Frustration with complex private health insurance policies and unexpected out-of-pocket costs is leading to increased complaints and even some people abandoning their hospital policies, said the Australian Competition and Consumer Commission (ACCC) as it released its annual report into the private health insurance industry yesterday.
The competition regulator called on the industry to make its products more consumer friendly by providing reliable and transparent information about product features and changes to private health insurance policies.
“Consumers rely on private health funds engaging with them honestly so they can avoid unexpected out-of-pocket costs and make informed decisions about the policies they choose,” ACCC Acting Chair Delia Rickard said. “However, we’ve found it’s currently very difficult for consumers to properly compare and choose policies for their needs, meaning many are shocked when presented with expensive bills for medical services and products they thought they were covered for.”
The ACCC also found that rising private health insurance premiums remained a significant issue for consumers. In response to higher prices, the report showed consumers are shiing to lower cost policies with greater exclusions or a higher excess, or simply dropping their cover.
“Consumers are increasingly questioning whether the benefits of private health insurance offset the premium increases—a trend that should concern the industry,” Ms Rickard said.
“Clear and prominent disclosures are one measure that can rebuild waning trust in an industry where complaints increased by 30% last financial year.”
Private health insurance reforms
The ACCC acknowledges that its observations are made in the context of ongoing Australian government consideration of reforms to the sector, which aim to make private health insurance simpler and more affordable. As part of these reforms, the standard information statement—a broad summary of key policy features all health insurers are required to provide to consumers—will be replaced with a new ‘minimum data set’.
“The ACCC welcomes this significant reform and considers it crucial that the new minimum data set is effective in providing consumers with clearer information about their cover,” Ms Rickard said. “The ACCC also supports additional funding announced for the Private Health Insurance Ombudsman to enable it to widely promote its website and comparison service.”

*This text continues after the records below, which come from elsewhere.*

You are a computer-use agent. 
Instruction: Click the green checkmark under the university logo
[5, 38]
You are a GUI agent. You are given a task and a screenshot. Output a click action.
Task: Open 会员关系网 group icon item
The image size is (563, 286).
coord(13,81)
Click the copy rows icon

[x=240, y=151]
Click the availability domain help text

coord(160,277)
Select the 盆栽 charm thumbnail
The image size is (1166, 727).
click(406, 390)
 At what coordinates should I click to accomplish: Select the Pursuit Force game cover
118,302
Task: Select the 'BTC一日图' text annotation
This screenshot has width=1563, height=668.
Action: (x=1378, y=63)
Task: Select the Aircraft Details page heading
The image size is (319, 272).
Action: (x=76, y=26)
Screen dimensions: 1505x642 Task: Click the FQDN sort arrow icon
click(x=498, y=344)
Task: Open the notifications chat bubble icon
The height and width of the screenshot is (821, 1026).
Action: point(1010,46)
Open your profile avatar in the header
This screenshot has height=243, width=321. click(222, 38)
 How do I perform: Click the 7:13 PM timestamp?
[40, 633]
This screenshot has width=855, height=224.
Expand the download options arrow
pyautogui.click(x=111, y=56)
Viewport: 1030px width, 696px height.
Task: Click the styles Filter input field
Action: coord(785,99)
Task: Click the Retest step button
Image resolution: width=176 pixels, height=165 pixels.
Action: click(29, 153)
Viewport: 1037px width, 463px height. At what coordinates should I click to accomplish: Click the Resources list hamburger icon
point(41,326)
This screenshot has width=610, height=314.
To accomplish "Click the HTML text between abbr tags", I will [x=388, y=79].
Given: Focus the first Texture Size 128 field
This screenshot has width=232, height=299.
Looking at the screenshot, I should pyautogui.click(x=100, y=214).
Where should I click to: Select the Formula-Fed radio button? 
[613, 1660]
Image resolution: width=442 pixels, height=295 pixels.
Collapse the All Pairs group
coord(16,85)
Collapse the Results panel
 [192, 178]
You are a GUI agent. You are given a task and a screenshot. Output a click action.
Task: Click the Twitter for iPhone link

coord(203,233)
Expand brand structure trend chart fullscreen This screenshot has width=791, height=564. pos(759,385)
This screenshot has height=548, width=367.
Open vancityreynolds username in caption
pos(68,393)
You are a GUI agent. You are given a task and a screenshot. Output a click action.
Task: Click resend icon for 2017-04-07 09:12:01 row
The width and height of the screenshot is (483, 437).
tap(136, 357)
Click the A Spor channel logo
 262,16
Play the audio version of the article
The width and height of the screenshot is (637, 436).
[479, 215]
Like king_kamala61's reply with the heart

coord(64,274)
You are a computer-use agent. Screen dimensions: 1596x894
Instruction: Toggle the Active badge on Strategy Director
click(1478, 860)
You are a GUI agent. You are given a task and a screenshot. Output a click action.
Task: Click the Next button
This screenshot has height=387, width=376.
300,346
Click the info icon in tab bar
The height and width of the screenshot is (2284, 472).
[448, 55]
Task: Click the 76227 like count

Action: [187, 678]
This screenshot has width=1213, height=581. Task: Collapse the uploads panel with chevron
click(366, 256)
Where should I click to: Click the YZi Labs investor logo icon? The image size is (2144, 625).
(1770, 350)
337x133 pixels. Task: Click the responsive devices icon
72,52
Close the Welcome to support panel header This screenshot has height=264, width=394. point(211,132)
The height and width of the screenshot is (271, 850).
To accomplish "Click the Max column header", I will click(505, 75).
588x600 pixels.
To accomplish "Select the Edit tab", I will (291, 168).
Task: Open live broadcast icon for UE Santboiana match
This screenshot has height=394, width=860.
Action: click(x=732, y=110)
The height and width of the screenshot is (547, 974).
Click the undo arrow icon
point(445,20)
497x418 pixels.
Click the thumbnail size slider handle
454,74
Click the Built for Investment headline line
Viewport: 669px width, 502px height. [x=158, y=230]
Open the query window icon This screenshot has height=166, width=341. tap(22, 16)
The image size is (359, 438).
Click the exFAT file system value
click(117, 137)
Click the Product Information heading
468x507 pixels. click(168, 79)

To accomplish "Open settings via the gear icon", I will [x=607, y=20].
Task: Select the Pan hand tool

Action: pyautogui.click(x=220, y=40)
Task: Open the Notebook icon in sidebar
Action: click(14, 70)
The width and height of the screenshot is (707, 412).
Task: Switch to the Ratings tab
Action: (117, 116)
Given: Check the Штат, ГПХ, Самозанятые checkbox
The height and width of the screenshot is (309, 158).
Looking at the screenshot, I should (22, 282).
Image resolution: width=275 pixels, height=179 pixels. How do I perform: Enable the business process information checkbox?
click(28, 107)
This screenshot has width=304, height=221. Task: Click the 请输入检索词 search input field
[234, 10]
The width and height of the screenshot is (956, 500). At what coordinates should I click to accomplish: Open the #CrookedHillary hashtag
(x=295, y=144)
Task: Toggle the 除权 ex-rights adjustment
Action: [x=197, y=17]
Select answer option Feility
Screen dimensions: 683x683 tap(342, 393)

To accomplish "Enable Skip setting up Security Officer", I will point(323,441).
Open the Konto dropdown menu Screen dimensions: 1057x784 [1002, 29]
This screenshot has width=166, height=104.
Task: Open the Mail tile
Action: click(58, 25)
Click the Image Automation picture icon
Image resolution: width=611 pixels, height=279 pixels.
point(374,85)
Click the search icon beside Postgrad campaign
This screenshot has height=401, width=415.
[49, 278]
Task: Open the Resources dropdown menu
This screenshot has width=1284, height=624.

The ACCC will closely monitor developments relating to these and other policy processes and consider the competition and consumer aspects of any reforms.
Key industry trends in 2016-17
Australian consumers paid private health insurance premiums of around A$23.1 billion ($17.2 billion) in the fiscal year ended 30 June 2017 (FY2017), an increase of A$1 billion from FY2016. Premium increases have been greater than inflation and wage growth in recent years.
In June 2017, 54.9% of the Australian population held hospital or general health insurance cover. This was a decrease of 0.6 percentage points from June 2016, when 55.5% of the population had some form of private health insurance.
The amount of hospital benefits paid by health insurers per person increased by 5.2%, along with a 3.4% increase in general or extras benefits per person. Average out-of-pocket expenses incurred by consumers from hospital episodes decreased by 0.8% but increased by 2% for general or extras treatments.
Consumers are shifting to lower cost policies with greater exclusions or a higher excess. In June 2017, 40% of hospital policies held had exclusions, compared with 38% in June 2016. There was also an increase in hospital policies with an excess or co-payment from 82% to 83% over the same period.